Claude-skill-registry-data mithril-dedup-agent

Build mithril-dedup for ML dataset deduplication. Use when implementing MinHash, LSH, clustering, or document I/O.

install

source · Clone the upstream repo

git clone https://github.com/majiayu000/claude-skill-registry-data

Claude Code · Install into ~/.claude/skills/

T=$(mktemp -d) && git clone --depth=1 https://github.com/majiayu000/claude-skill-registry-data "$T" && mkdir -p ~/.claude/skills && cp -r "$T/data/mithril-dedup-agent" ~/.claude/skills/majiayu000-claude-skill-registry-data-mithril-dedup-agent && rm -rf "$T"

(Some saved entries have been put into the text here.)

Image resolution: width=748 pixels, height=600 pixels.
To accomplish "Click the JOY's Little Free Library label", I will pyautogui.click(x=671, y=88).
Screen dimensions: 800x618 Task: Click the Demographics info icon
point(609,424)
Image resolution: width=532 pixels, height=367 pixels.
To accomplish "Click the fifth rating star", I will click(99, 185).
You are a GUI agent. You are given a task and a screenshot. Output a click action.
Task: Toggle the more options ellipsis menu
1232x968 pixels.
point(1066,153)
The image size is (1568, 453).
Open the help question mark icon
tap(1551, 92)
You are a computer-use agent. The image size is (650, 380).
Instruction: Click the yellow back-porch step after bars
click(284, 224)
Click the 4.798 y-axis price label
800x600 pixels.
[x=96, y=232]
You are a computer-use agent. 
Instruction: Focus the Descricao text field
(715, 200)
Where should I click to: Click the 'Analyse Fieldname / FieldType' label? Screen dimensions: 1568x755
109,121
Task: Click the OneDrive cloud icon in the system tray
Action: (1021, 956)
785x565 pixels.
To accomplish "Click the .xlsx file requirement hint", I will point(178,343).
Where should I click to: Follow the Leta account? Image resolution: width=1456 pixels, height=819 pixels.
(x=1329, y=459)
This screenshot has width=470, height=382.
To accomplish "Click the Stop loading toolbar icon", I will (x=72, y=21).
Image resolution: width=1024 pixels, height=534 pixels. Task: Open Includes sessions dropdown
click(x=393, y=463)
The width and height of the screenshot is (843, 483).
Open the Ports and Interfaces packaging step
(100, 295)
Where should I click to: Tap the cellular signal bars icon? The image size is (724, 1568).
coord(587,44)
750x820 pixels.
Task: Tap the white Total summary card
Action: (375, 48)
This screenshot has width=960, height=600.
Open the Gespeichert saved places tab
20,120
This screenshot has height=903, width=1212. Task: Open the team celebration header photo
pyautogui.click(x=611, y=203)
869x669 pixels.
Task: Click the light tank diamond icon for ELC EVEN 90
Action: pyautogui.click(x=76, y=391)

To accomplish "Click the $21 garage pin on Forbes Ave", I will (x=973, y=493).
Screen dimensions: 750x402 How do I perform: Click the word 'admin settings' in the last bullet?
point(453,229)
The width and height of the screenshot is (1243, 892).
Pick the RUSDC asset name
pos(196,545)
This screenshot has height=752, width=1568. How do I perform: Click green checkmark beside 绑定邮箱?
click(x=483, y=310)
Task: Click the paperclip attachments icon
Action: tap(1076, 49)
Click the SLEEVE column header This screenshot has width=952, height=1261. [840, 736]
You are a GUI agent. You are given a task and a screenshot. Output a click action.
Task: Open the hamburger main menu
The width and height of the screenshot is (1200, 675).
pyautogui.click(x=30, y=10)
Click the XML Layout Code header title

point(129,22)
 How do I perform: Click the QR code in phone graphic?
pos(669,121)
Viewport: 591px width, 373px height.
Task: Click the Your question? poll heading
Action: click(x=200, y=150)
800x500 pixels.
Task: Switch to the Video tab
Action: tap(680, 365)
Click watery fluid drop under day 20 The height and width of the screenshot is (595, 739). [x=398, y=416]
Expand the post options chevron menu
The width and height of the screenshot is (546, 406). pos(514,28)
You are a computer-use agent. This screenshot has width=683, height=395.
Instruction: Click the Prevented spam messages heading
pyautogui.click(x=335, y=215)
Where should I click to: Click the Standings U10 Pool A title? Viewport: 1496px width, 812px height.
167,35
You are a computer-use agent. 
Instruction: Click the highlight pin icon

manifest: data/mithril-dedup-agent/SKILL.md

source content

Mithril Dedup Agent

Build data deduplication for ML training datasets at 100K+ docs/sec.

Status

Read

crates/mithril-dedup/STATUS.md

for current progress.

Reference Documentation

```
dedup/SPEC.md
```
- Full product specification
```
RESEARCH.md
```
- Papers (Google 2021 dedup paper, LSHBloom, text-dedup)

Module Responsibilities

minhash

MinHash signature generation:

pub struct MinHasher {
    num_permutations: usize,  // 128 default
    seeds: Vec<u64>,
}

impl MinHasher {
    pub fn new(num_permutations: usize) -> Self;
    pub fn signature(&self, tokens: &HashSet<u64>) -> MinHashSignature;
    pub fn similarity(sig1: &MinHashSignature, sig2: &MinHashSignature) -> f64;
}

pub struct MinHashSignature {
    pub values: Vec<u64>,
}

Use

mithril_core::hashing::hash_with_seed()

for hashing.

lsh

Locality-Sensitive Hashing for candidate pair generation:

pub struct LshIndex {
    num_bands: usize,
    rows_per_band: usize,
    buckets: Vec<HashMap<u64, Vec<DocId>>>,
}

impl LshIndex {
    /// Create with target similarity threshold
    /// For 0.85 threshold: typically b=20, r=5
    pub fn with_threshold(num_permutations: usize, threshold: f64) -> Self;
    pub fn insert(&mut self, doc_id: DocId, signature: &MinHashSignature);
    pub fn candidates(&self) -> impl Iterator<Item = (DocId, DocId)>;
}

cluster

Union-Find for grouping duplicates:

pub struct UnionFind {
    parent: Vec<usize>,
    rank: Vec<usize>,
}

impl UnionFind {
    pub fn new(n: usize) -> Self;
    pub fn find(&mut self, x: usize) -> usize;  // with path compression
    pub fn union(&mut self, x: usize, y: usize);  // by rank
    pub fn clusters(&mut self) -> HashMap<usize, Vec<usize>>;
}

io

File I/O for JSONL and Parquet:

pub fn read_jsonl(path: &Path, text_field: &str) -> Result<Vec<Document>>;
pub fn read_parquet(path: &Path, text_column: &str) -> Result<Vec<Document>>;
pub fn write_jsonl(path: &Path, docs: &[Document]) -> Result<()>;

cli (main.rs)

Command-line interface:

mithril-dedup input.jsonl -o output.jsonl --field text --threshold 0.85

Target Metrics

Metric	Target
Throughput	≥100K docs/sec
Precision	≥0.95
Recall	≥0.90
Memory (LSH)	<16GB for 1B docs

Key Dependencies

mithril-core = { workspace = true }
xxhash-rust = { workspace = true }
rayon = { workspace = true }
arrow = { workspace = true }
parquet = { workspace = true }
clap = { workspace = true }

Test Fixtures

```
fixtures/datasets/duplicates.jsonl
```
- 1000 docs with 30% known duplicates

Testing

cargo test -p mithril-dedup
cargo bench -p mithril-dedup

Implementation Order

Implement
```
minhash
```
module with tests
Implement
```
lsh
```
module
Implement
```
cluster
```
(UnionFind)
Implement
```
io
```
for JSONL
Wire up CLI
Add Parquet support
Run benchmarks
Update STATUS.md

Completion Criteria

Detects duplicates with Jaccard ≥0.85
≥100K docs/sec throughput

CLI works:

mithril-dedup input.jsonl -o output.jsonl

Unit tests pass
STATUS.md updated to COMPLETE